Concerned with this anomalies, a fair trade initiative was set up to facilitate a better deal for marginalized and disadvantaged third world producers by empowering consumers to take responsibility for the role they play when they buy products from the third world countries. One of the initiatives is focused on ensuring that they bypass exploitative middlemen and work directly with producers, environmental concerns and that big multi nationals respect workers rights. The danger however is that there FAIR TRADE labeling on Coffee, tea, banana, juice, sugar and honey products is creating a new “middle man” for the poor farmers.
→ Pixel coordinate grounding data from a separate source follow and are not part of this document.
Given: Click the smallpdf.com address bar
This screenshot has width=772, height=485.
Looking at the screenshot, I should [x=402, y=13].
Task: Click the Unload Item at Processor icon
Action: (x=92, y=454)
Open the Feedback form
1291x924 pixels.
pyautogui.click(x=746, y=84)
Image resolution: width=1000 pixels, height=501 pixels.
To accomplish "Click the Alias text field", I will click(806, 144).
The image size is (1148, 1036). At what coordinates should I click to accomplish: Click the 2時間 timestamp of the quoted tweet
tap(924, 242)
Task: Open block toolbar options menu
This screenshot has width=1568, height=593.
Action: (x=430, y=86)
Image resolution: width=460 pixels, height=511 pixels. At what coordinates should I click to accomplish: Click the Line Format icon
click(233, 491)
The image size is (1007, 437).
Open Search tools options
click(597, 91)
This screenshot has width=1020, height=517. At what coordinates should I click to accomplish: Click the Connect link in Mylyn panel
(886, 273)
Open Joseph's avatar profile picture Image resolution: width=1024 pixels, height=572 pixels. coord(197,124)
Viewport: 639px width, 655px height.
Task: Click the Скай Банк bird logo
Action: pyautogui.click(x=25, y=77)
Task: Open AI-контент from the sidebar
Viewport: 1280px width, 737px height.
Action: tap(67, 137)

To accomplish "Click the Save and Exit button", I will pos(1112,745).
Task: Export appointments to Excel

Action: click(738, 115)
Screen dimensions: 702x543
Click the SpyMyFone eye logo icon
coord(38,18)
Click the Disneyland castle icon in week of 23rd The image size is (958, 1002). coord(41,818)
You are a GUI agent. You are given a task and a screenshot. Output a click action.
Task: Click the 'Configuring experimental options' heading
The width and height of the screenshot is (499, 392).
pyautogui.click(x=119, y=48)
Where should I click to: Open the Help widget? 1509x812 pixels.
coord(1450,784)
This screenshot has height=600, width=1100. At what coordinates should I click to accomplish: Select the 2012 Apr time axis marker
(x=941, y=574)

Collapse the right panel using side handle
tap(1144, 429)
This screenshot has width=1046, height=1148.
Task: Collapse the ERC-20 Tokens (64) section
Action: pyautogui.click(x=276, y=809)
On top of marketing products basing on pity, it flouts the basic ethics of trade, which is basically a choice driven activity. Farmers will find their products not selling unless they have a “fair trade label” creating a new level of dependency and sustaining farmers deeper into an industry that may no longer be lucrative. Plunging farmers in the abyss of emotions will not help. The question is who will set the fair price?

Trade is a natural, voluntary interaction of people for mutual benefit. Free trade is simply letting people sell and buy without restrictions. People trade because they produce; governments produce nothing save for service to her people and should therefore play a minimal role on trade issues. Free Trade is fair trade because voluntary exchange improves economic progress by promoting efficient use of resources and by providing a continuous stimulus for innovative improvements. The poor of the world have found friends in International Non Governmental Organization that have managed to highlight their plight to the rich nations. Setting up with good intentions, some of the activities of these NGOs have tended to be counterproductive.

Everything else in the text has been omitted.